§ DIRECTIONS FOR THIS TASK
In full and without change, retype the records.

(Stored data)
━━━━━━━━━━━━━━━━━━━━━━━━━━━━━━

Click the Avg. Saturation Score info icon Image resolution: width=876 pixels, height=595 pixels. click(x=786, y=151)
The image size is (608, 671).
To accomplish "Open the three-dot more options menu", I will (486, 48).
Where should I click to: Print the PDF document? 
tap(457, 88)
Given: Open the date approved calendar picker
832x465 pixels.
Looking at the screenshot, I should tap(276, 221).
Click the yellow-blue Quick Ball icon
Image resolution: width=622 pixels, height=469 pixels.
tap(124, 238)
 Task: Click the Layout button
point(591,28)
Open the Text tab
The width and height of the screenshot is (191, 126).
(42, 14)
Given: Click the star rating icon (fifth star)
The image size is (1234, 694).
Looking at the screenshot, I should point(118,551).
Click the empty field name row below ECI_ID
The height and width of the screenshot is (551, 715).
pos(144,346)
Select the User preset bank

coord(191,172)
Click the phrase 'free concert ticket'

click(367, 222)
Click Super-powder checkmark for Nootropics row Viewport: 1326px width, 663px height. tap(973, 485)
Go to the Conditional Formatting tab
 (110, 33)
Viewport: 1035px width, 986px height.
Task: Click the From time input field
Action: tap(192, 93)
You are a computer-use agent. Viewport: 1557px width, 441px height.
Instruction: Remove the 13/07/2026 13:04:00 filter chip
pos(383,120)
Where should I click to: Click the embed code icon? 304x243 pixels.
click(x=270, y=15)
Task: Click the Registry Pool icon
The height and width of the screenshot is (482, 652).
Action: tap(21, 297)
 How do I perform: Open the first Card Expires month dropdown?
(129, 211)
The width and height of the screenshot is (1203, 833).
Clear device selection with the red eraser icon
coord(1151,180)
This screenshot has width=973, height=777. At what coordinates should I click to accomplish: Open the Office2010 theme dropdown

━━━━━━━━━━━━━━━━━━━━━━━━━━━━━━

§ SOLUTION FOR THIS TASK
Click the Avg. Saturation Score info icon Image resolution: width=876 pixels, height=595 pixels. click(x=786, y=151)
The image size is (608, 671).
To accomplish "Open the three-dot more options menu", I will (486, 48).
Where should I click to: Print the PDF document? 
tap(457, 88)
Given: Open the date approved calendar picker
832x465 pixels.
Looking at the screenshot, I should tap(276, 221).
Click the yellow-blue Quick Ball icon
Image resolution: width=622 pixels, height=469 pixels.
tap(124, 238)
 Task: Click the Layout button
point(591,28)
Open the Text tab
The width and height of the screenshot is (191, 126).
(42, 14)
Given: Click the star rating icon (fifth star)
The image size is (1234, 694).
Looking at the screenshot, I should point(118,551).
Click the empty field name row below ECI_ID
The height and width of the screenshot is (551, 715).
pos(144,346)
Select the User preset bank

coord(191,172)
Click the phrase 'free concert ticket'

click(367, 222)
Click Super-powder checkmark for Nootropics row Viewport: 1326px width, 663px height. tap(973, 485)
Go to the Conditional Formatting tab
 (110, 33)
Viewport: 1035px width, 986px height.
Task: Click the From time input field
Action: tap(192, 93)
You are a computer-use agent. Viewport: 1557px width, 441px height.
Instruction: Remove the 13/07/2026 13:04:00 filter chip
pos(383,120)
Where should I click to: Click the embed code icon? 304x243 pixels.
click(x=270, y=15)
Task: Click the Registry Pool icon
The height and width of the screenshot is (482, 652).
Action: tap(21, 297)
 How do I perform: Open the first Card Expires month dropdown?
(129, 211)
The width and height of the screenshot is (1203, 833).
Clear device selection with the red eraser icon
coord(1151,180)
This screenshot has width=973, height=777. At what coordinates should I click to accomplish: Open the Office2010 theme dropdown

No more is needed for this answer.